Concatenating Nested Repeated Records

dimension
modeling
bigquery
lookml

(Brent Shreve) #1

Hi all!

I’m trying to accomplish something similar to this in an Explore:

https://stackoverflow.com/questions/29486388/concatenate-the-values-of-a-nested-field-on-bigquery

Here’s an example of our current BigQuery schema and data:

example_schema

This is what I’d like to achieve:

Is this possible without a change to the underlying data model? If not, is it best practice to create a DT or PDT when working with nested fields?

I’ve tried using some of the BigQuery string concatenation functions but they’re aggregations which don’t play nicely with dimensions.

Any tips or tricks would be appreciated!

Thanks,
Brent


(rufus) #2

@brent_shreve,

This is certainly possible without changing the underlying data. BigQuery provides some great advantages when it comes to nested data and we can take advantage of them natively without pdts.

You could use the group_concat approach to create the dimensions you need. Something like:

dimension: old_value {
    type: string
    sql: (SELECT group_concat(old_value) FROM UNNEST(${TABLE}.log_changes)) ;;
  }

A similar approach that would give you a lot more flexibility in terms of grouping on the front end would be to create individual dimensions for each piece of the address. Something like this:

dimension: old_address1 {
    type: string
    sql: (SELECT old_value FROM UNNEST(${TABLE}.log_changes) where property = 'address1') ;;
  }

From there you could also concat those dimensions together to give you one old_value field.

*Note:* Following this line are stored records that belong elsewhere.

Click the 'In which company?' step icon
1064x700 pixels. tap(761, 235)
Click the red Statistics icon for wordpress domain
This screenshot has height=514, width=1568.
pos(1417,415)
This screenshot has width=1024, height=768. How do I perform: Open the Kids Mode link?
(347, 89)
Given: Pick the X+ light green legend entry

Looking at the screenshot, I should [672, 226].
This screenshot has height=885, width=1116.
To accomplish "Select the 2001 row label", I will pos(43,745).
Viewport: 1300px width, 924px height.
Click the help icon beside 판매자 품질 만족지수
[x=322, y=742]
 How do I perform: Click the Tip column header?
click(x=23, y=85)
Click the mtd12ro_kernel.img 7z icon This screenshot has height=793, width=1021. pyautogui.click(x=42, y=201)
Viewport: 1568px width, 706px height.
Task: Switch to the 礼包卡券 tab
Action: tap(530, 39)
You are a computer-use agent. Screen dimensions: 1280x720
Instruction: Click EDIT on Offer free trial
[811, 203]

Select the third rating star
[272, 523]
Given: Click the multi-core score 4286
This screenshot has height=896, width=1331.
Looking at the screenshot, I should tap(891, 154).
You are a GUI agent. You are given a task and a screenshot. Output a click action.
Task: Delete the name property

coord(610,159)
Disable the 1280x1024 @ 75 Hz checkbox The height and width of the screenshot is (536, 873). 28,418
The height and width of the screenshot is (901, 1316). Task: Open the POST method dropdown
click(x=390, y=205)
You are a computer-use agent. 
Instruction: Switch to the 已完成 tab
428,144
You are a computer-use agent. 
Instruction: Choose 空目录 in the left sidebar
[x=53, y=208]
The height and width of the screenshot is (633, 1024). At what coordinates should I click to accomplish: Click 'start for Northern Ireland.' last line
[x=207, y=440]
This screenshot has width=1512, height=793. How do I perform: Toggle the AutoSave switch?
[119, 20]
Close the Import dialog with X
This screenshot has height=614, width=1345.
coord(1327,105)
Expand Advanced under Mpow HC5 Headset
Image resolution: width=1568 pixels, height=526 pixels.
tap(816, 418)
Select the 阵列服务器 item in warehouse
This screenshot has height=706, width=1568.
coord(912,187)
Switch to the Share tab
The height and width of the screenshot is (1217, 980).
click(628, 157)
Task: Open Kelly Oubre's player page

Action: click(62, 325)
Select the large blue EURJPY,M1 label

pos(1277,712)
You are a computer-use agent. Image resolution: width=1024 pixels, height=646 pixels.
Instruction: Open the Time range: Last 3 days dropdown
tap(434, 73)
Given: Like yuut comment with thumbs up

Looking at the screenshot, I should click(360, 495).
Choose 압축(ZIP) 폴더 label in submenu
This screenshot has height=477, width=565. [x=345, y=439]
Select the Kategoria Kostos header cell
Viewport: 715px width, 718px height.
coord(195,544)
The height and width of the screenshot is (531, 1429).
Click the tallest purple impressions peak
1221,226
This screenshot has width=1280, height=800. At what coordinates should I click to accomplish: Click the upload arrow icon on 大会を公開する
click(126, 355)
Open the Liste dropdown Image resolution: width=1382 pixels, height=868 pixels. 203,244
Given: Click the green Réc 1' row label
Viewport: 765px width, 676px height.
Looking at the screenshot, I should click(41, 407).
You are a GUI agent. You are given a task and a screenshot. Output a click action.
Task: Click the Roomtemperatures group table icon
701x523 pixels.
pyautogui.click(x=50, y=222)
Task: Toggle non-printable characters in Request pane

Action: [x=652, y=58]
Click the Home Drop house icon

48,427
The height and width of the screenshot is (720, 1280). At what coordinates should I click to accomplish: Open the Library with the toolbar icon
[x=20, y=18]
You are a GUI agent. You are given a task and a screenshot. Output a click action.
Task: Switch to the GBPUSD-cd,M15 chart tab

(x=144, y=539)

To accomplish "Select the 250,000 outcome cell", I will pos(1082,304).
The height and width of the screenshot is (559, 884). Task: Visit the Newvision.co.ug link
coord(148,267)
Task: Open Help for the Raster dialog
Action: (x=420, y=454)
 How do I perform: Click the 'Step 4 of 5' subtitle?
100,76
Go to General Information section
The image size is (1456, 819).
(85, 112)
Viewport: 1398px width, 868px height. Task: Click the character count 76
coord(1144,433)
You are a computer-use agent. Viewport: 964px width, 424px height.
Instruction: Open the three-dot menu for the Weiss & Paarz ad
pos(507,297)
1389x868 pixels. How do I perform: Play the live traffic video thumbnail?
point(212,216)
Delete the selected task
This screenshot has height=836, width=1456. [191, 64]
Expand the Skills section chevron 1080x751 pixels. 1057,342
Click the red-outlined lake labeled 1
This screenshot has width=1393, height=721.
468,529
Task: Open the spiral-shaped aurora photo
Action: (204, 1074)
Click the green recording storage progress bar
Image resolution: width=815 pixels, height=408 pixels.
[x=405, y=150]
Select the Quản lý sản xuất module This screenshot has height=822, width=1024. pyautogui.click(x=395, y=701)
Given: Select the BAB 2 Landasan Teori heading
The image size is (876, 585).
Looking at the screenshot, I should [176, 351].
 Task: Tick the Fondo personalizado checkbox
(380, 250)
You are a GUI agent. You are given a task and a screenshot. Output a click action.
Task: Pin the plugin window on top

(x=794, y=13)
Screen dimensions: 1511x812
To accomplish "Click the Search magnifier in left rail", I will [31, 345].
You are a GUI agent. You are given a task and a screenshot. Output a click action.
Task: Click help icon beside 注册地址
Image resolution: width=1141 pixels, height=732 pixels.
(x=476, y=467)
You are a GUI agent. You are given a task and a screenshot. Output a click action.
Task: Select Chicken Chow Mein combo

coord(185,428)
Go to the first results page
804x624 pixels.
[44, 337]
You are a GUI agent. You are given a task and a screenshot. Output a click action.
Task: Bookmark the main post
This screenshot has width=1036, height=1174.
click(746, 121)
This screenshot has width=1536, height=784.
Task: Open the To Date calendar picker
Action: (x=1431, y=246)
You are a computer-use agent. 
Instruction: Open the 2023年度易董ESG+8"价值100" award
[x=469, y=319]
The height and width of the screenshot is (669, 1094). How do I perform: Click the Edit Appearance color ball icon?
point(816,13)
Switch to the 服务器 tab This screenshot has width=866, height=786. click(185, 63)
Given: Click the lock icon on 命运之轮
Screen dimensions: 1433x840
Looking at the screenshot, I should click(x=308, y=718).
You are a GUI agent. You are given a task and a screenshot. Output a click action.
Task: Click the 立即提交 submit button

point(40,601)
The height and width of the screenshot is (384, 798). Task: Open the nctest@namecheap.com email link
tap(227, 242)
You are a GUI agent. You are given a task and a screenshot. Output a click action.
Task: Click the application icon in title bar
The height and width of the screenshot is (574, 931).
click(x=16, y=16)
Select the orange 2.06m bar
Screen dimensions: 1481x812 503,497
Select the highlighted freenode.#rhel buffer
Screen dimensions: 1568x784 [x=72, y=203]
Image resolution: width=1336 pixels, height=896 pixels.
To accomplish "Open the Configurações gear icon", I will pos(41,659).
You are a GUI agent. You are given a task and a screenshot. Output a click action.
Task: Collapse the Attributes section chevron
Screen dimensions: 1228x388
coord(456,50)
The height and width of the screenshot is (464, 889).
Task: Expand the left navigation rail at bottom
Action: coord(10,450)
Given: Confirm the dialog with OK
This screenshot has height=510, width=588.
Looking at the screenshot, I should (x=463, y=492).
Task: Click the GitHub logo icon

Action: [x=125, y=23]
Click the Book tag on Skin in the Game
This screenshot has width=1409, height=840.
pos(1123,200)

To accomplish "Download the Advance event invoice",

For reference there are some examples of how that works here - Modeling nested data in Big Query Standard SQL

Also the BigQuery docs have some examples of unnesting through multiple levels of struct/array combos. You can get pretty advanced very quickly which is why BigQuery’s nesting functionality is so powerful - Querying Array Type Fields in a Struct

Hope that helps!